Yes, this is a very common beginner mistake.

The main issues were:

  1. Broad match without control.
    Keywords like “phone case” and “mobile accessories” can trigger your ads for many random and low-intent searches.
  2. No negative keywords.
    Without them, your budget can easily go to irrelevant clicks like free, DIY, wholesale, used, repair, pictures, reviews, etc.
  3. Scaling too fast.
    One good first week does not mean the campaign is stable or profitable.
  4. Not checking search terms regularly.
    At the beginning, you need to check the real search terms almost every day and remove irrelevant ones.
What I would change first:

Start with exact and phrase match instead of broad match. Build a basic negative keyword list. Separate campaigns or ad groups by product category. Use a small daily budget. Make sure conversion tracking is working correctly. Check search terms regularly. Do not rely on automation until you have enough clean data.

I would also recommend watching basic Google Ads setup videos on YouTube, because there are many small settings that are hard to explain in one comment: match types, negative keywords, location settings, bidding, conversions, search terms, and campaign structure.

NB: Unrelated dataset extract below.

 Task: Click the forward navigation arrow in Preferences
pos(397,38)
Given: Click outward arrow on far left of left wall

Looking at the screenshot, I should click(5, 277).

The main thing is not to restart everything again with broad match and no negative keywords. Set up the basics first, then test with a small budget.
 
$500 burn is pretty normal in beginning tbh, especially with broad targeting and no winning creatives yet. Google ads takes time to figure out what actually converts. I wasted way more before finding profitable setup lol.
 
Yeah broad match with no negatives will burn cash fast, especially on ecommerce. First thing I’d change is switch to exact/phrase match and build a solid negative keyword list. Also don’t send traffic to homepage, use a tight product page with one clear offer.
 
You're unlikely to achieve success in these types of sectors with YouTube videos. Use search ads instead of display ads, and use phrase match keywords instead of broad match. I also recommend conducting detailed analysis; for example, identify keywords that don't generate conversions and waste your budget, and add them to a negative keywords list.
 
  • Switch to Phrase Match and Exact Match
  • Add a solid negative keyword list
  • Separate campaigns by product type (iPhone cases, chargers, earbuds, etc.)
  • Only target locations you can actually ship to fast
  • Install proper conversion tracking before scaling

Most importantly: check the Search Terms Report daily for the first 2–3 weeks. That single report saves more money than any YouTube tutorial.
 
Yeah broad match with no negatives will burn budget fast, especially on generic terms like “phone case”
exact match + strong negatives made the biggest difference for me.
 
i made same in beginning too. Broad keywordss bring lot of useless traffic, especially on smaller budgets.
 
YouTube videos alone usually aren’t the most effective for these industries. It’s better to focus on search ads over display ads and stick to phrase match keywords rather than broad match. I also suggest doing a thorough analysis—spot keywords that aren’t converting, wasting spend, and add them to a negative keywords list to optimize your campaigns.
 
Classic broad match trap, Google loves eating budgets on junk searches like "free phone wallpaper." Switch to phrase/exact match, dump a massive list of negative keywords in there, and run Google Shopping instead of Search ads because people want to see the product first.
 
Yeah that’s basically the classic broad match + no negatives trap, Google will happily burn budget on junk queries.
First thing that usually fixes it is tightening keywords + adding a solid negative keyword list from search terms ASAP.
Then split campaigns properly instead of one catch-all setup and rebuild from clean data.